DISCLOSURE: This post is sponsored by Pete and Gerry’s Organic Eggs who I’m always so excited to partner with; all thoughts expressed here are my own. I’ve been a brand ambassador with them for some time now and love using their high-quality USDA Certified Organic eggs from free-range hens.
Their eggs come from small family farms where the hens are free to roam about in the sunshine. I like that their gold standard eggs are USDA Certified Organic, Certified Humane, and contain no antibiotics/hormones/pesticides. The best quality eggs you will find! ♡
Jalapeño Cheddar Cornbread Ingredients
(Note: the full ingredients list, including measurements, is provided in the recipe card directly below.)
- Cornmeal & All-purpose flour: The use of both produces a perfectly balanced cornbread. Each play against the other to provide the signature cornmeal taste, and the flour for structure and cake-like texture.
- Baking powder: Gives the cornbread a nice lift as a leavening agent.
- Salt: Balances out the other flavors for contrast.
- Eggs: All about giving structure to baked goods…and you can surely lean on my friends Pete and Gerry’s Organic Eggs for high-quality!
- Brown sugar: I love the touch of molasses it adds and ensures moistness.
- Honey: The other sweet in this recipe, pure honey is so delicious.
- Buttermilk: I find it disrespectful for a cornbread recipe to not have buttermilk in the ingredient’s lineup, ha! Real talk, whole buttermilk adds a distinct tang and flavor that is crucial while also yielding a moist crumb.
- Cheddar cheese: I’m using sharp cheddar cheese here because I think the sharpness shines through beautifully. However, you can use mild cheddar and even others like Colby, Gouda, Monterey Jack, and Gruyère.
- Jalapeños: We can’t make jalapeño cheddar cornbread without jalapeños!
- Corn: Lovely bites of corn kernels in cornbread, swoon…but optional.
- Butter: For richness, butter makes all things better ya know 🧈
How To Make Jalapeño Cheddar Cornbread
(Note: please see the recipe card directly below for the complete written instructions.)
- Preheat & Prep. Preheat the oven to 400°F and line a 9×9-inch baking dish with parchment paper or coat with spray, set aside.
- Combine the dry ingredients. Combine the cornmeal, flour, baking powder, and salt. Whisk the dry ingredients well to fully combine and set aside.

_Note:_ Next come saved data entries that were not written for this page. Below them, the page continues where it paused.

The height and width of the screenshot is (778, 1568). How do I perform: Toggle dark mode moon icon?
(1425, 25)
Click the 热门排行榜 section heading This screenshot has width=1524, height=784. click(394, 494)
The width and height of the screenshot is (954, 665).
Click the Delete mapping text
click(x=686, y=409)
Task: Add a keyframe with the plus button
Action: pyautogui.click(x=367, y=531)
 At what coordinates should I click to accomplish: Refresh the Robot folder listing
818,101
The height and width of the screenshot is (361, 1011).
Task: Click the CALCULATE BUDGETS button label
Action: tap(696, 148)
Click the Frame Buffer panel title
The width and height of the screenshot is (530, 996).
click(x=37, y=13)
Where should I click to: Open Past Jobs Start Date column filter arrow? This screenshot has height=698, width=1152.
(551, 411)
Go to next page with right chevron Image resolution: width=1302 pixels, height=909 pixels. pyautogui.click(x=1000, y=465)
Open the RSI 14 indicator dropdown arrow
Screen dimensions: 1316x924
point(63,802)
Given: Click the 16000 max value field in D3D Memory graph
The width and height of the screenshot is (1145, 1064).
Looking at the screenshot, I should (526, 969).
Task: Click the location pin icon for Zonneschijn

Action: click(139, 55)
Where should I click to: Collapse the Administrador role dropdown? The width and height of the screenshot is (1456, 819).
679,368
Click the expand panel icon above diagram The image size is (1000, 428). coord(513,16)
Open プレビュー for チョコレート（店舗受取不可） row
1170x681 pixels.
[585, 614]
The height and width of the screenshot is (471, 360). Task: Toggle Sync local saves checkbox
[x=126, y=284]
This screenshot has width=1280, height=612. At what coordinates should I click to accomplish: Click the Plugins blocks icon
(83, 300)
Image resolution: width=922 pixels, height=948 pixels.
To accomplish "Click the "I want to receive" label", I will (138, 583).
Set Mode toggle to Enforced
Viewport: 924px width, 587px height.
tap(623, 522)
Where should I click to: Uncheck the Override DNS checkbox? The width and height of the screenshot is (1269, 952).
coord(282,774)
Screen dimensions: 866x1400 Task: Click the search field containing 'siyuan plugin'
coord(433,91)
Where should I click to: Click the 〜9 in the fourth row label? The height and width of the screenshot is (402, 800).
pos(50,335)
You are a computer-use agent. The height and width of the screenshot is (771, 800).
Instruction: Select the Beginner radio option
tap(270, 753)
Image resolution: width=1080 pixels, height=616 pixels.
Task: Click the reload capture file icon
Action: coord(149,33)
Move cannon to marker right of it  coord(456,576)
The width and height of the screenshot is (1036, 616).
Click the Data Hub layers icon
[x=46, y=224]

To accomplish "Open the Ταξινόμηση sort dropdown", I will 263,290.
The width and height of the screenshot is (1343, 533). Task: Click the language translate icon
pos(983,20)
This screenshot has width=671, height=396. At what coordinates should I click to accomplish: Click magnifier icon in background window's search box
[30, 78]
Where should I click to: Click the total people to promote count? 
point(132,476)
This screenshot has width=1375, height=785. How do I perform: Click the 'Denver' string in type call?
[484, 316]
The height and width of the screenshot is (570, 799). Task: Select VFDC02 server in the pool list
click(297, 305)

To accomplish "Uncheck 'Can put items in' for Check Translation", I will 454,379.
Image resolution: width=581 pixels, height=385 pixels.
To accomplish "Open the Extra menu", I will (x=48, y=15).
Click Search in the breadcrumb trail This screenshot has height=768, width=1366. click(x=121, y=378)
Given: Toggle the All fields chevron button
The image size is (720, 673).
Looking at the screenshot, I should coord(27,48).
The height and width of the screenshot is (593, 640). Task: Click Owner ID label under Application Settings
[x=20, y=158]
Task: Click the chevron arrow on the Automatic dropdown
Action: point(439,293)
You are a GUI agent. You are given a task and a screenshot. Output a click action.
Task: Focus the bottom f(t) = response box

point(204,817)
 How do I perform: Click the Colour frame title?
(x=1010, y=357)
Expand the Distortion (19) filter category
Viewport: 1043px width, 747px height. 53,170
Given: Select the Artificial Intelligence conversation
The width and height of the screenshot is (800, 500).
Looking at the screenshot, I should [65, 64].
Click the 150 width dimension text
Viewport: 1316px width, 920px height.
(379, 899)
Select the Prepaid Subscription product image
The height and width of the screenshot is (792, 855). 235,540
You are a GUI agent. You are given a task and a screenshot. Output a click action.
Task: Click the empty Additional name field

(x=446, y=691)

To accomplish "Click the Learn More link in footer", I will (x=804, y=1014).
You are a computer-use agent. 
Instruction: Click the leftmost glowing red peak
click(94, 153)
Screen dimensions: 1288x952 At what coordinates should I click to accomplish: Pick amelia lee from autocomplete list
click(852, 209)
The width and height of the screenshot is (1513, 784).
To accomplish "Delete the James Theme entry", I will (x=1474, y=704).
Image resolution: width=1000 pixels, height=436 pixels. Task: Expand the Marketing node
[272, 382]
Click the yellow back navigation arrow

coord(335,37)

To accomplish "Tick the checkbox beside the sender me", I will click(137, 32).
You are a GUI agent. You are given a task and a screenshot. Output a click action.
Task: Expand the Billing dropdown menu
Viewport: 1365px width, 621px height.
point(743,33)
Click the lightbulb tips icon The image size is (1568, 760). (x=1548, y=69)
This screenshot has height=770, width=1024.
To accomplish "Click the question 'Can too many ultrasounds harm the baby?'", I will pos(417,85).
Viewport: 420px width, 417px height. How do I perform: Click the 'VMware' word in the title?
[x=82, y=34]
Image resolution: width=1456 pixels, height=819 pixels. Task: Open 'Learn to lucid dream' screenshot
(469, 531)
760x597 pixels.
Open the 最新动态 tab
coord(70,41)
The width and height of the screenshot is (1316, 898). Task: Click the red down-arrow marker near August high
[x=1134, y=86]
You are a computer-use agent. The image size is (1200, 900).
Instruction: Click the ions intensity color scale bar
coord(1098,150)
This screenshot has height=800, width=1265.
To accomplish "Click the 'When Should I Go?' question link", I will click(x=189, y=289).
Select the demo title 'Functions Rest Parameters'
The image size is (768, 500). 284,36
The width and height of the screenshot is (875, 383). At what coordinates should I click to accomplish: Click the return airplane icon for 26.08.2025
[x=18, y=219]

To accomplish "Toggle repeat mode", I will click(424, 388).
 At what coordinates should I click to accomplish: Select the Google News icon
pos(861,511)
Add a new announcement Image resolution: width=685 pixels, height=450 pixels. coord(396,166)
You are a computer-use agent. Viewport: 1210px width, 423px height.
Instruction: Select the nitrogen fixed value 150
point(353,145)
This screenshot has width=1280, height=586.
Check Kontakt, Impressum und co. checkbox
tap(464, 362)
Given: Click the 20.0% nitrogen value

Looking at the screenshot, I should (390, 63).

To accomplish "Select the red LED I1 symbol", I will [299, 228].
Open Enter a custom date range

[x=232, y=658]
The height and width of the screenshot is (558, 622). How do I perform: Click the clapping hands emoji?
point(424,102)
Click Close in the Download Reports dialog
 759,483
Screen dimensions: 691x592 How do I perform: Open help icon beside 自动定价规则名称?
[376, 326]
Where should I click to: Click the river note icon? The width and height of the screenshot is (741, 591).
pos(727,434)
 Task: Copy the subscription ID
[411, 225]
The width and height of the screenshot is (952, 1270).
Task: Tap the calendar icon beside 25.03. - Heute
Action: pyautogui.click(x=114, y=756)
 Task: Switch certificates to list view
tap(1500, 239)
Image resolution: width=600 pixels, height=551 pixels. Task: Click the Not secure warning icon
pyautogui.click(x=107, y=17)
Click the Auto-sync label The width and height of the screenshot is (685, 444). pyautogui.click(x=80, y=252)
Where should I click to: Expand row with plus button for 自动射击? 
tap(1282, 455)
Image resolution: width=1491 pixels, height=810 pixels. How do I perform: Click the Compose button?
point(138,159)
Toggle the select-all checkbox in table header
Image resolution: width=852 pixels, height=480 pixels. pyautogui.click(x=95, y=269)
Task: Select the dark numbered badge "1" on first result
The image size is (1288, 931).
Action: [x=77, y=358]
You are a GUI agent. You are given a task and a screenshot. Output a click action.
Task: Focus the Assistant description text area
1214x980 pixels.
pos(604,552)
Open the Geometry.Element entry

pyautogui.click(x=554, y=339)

- Combine the wet ingredients. In another large bowl, combine the eggs, brown sugar, honey, and buttermilk. Whisk the wet ingredients very well to thoroughly combine. Add the dry ingredients into the bowl with the wet ingredients and use a rubber spatula to fold together until just combined.
- Toss in bits & fold in butter. Then add in the shredded cheese, jalapeños, and corn kernels (if using). Fold in until just combined. Lastly, pour the melted butter in and fold once more just until well incorporated.
- Bake. Empty the cornbread batter into the prepared baking dish. Bake the cornbread until a toothpick inserted into the center of the cornbread comes out clean, and the cornbread is golden brown and set.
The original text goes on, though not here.